* BEGIN Records shown *
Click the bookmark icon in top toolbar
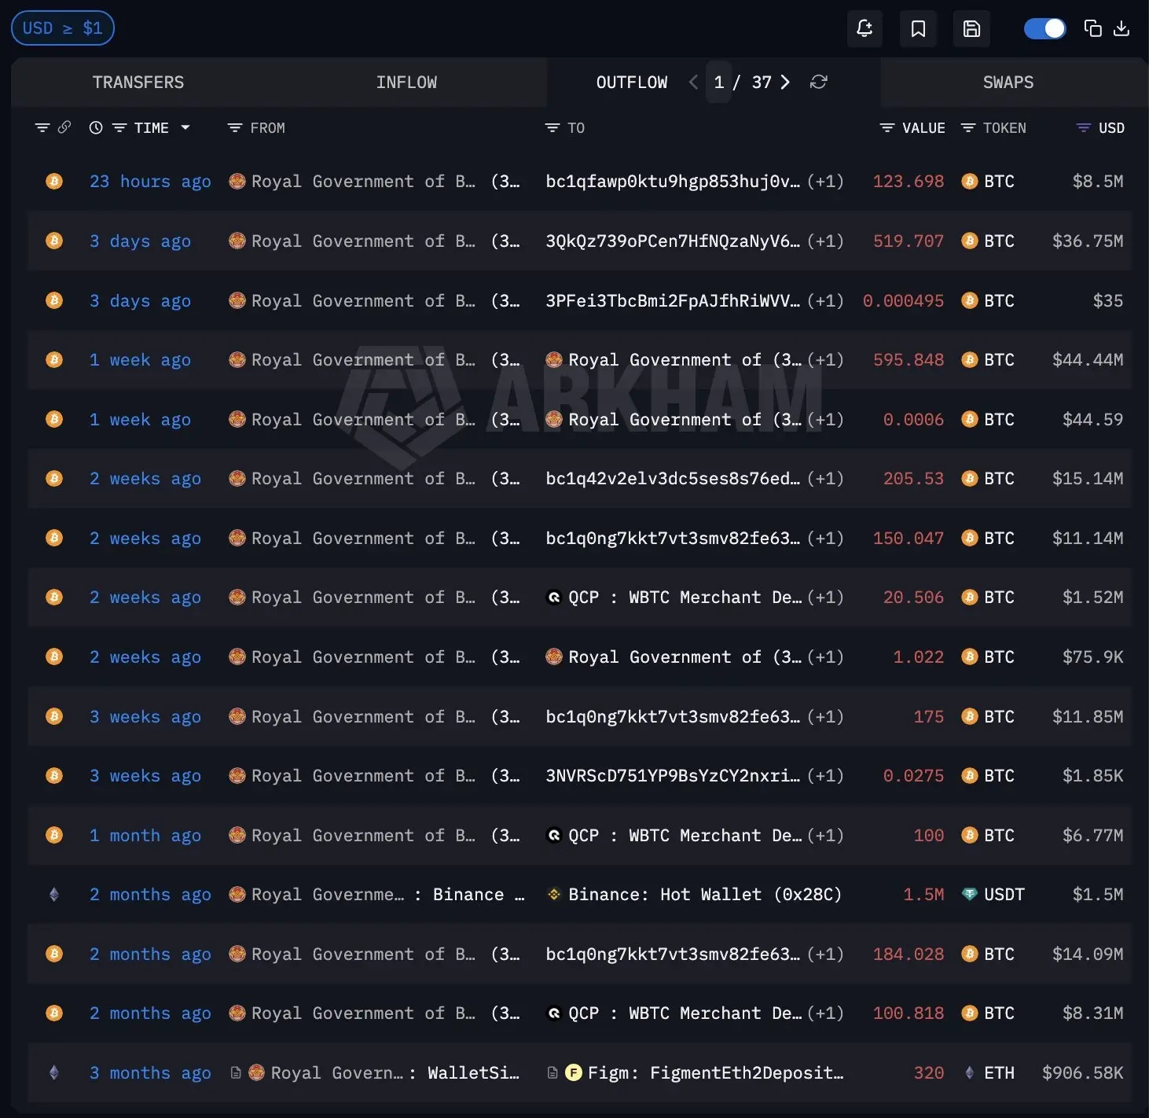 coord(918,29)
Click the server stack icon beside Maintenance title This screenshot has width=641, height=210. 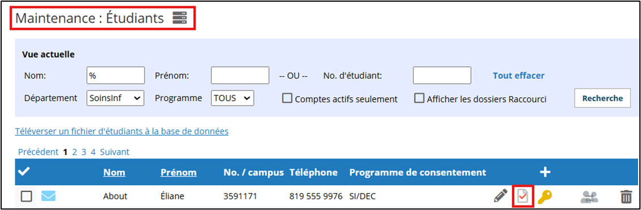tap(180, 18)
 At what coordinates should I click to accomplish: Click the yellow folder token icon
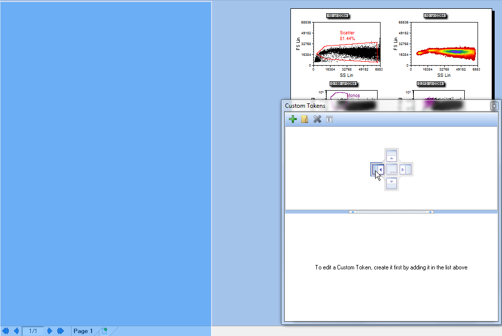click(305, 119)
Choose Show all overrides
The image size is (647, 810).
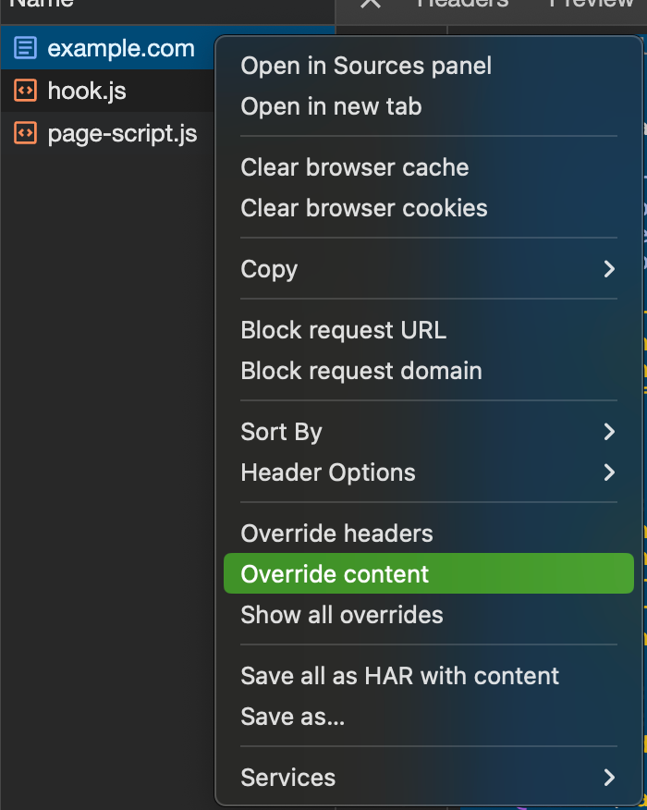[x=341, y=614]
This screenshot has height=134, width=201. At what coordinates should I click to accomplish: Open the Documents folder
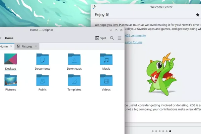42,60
* END Records shown *
■ Given problem
Starting at the line that contains "Choose Show all overrides", reproduce every line through the end of the records without changing them. Leave out the pictures.

■ Solution to this exercise
Choose Show all overrides
The image size is (647, 810).
[x=341, y=614]
This screenshot has height=134, width=201. At what coordinates should I click to accomplish: Open the Documents folder
42,60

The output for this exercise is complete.